_PROBLEM STATEMENT_
Could you transcribe exactly the lines below, from the line with "The width and" through the line with "Click the lock marker at milestone 50", and nothing else, leaving out the pictures?

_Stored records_
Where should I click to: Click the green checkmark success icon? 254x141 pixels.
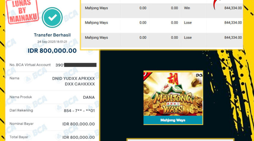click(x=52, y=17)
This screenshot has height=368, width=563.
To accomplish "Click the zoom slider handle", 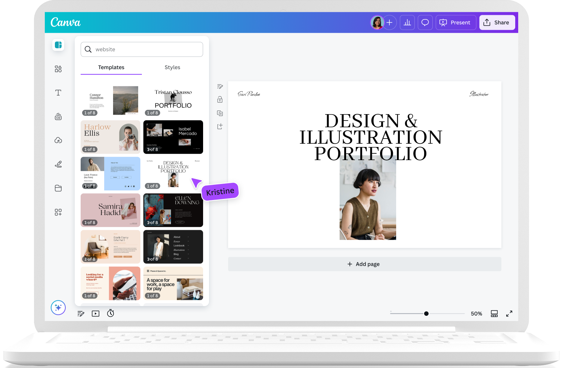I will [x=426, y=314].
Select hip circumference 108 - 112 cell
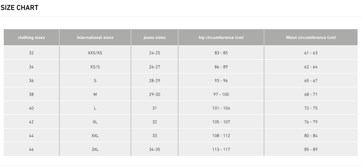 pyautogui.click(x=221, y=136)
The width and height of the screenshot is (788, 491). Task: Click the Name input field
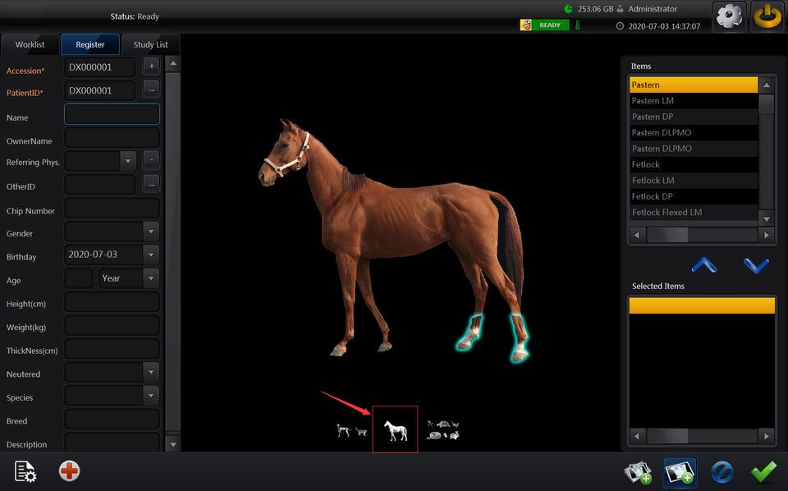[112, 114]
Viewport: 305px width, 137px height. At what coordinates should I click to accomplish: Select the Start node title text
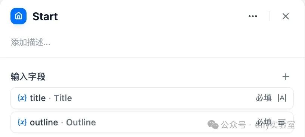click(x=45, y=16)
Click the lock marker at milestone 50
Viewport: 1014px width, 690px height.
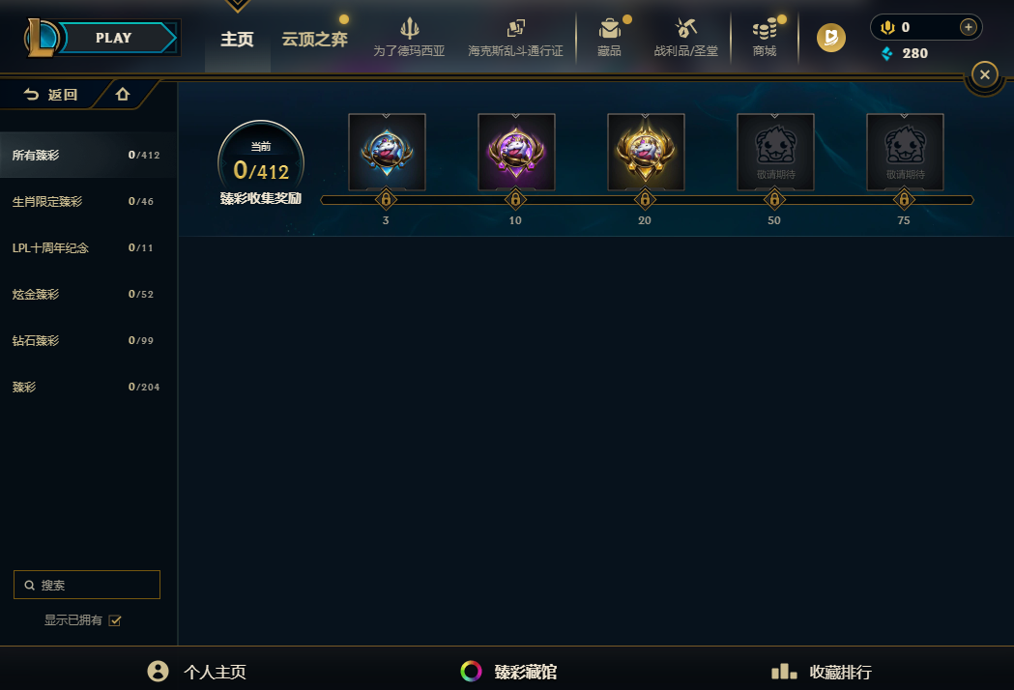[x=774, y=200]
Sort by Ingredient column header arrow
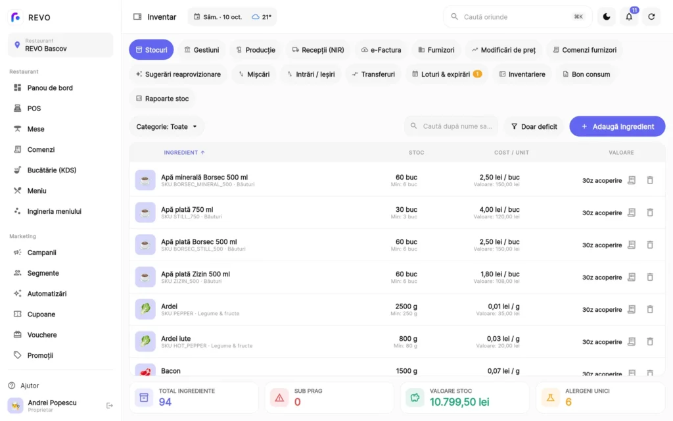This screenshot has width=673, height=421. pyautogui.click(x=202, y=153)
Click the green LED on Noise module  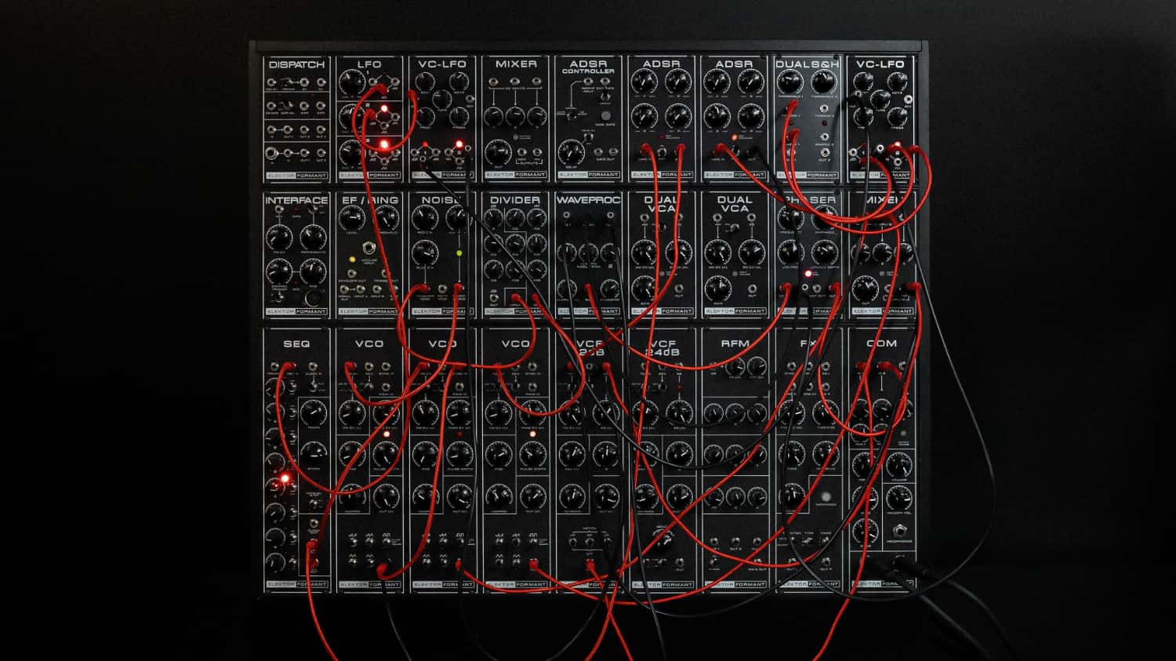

_THE COMPLETED TASK_
The width and height of the screenshot is (788, 491). Task: Click the Name input field
[112, 114]
Viewport: 305px width, 137px height. At what coordinates should I click to accomplish: Select the Start node title text
click(x=45, y=16)
Click the lock marker at milestone 50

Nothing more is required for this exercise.